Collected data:
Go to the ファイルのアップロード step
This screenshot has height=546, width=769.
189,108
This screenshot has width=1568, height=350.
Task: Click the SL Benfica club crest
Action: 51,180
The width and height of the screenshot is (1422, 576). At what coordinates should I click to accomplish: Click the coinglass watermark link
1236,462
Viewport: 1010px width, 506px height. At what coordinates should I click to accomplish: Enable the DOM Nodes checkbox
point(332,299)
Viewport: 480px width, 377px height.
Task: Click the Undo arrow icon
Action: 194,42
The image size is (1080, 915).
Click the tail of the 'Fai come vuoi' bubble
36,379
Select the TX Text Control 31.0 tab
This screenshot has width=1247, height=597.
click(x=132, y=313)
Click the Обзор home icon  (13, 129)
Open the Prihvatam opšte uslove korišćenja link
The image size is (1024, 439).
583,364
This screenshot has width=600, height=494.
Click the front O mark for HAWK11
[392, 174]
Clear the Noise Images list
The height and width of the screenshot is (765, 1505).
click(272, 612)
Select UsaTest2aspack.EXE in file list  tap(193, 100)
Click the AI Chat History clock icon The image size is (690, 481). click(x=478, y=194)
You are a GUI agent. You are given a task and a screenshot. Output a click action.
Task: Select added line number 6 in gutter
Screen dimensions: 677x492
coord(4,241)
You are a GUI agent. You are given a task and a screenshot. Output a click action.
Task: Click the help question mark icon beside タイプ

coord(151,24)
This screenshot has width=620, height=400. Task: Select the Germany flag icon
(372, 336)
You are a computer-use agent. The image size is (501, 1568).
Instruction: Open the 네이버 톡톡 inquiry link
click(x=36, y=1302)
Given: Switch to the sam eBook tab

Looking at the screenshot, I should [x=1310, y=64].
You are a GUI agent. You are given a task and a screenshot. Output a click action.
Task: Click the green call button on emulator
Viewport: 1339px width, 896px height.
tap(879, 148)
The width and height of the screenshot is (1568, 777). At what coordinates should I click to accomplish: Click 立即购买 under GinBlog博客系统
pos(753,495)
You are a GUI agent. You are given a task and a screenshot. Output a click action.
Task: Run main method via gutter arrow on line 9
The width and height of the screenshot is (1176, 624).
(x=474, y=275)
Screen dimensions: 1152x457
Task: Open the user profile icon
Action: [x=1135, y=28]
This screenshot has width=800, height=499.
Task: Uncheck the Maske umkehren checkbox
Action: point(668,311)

### WHAT YOU HAVE TO DO
All that belongs in your answer is the stretch of entries above from the line with "This screenshot has height=546, width=769." through the line with "Select UsaTest2aspack.EXE in", printed exactly.

### RESPONSE AREA
This screenshot has height=546, width=769.
189,108
This screenshot has width=1568, height=350.
Task: Click the SL Benfica club crest
Action: 51,180
The width and height of the screenshot is (1422, 576). At what coordinates should I click to accomplish: Click the coinglass watermark link
1236,462
Viewport: 1010px width, 506px height. At what coordinates should I click to accomplish: Enable the DOM Nodes checkbox
point(332,299)
Viewport: 480px width, 377px height.
Task: Click the Undo arrow icon
Action: 194,42
The image size is (1080, 915).
Click the tail of the 'Fai come vuoi' bubble
36,379
Select the TX Text Control 31.0 tab
This screenshot has width=1247, height=597.
click(x=132, y=313)
Click the Обзор home icon  (13, 129)
Open the Prihvatam opšte uslove korišćenja link
The image size is (1024, 439).
583,364
This screenshot has width=600, height=494.
Click the front O mark for HAWK11
[392, 174]
Clear the Noise Images list
The height and width of the screenshot is (765, 1505).
click(272, 612)
Select UsaTest2aspack.EXE in file list  tap(193, 100)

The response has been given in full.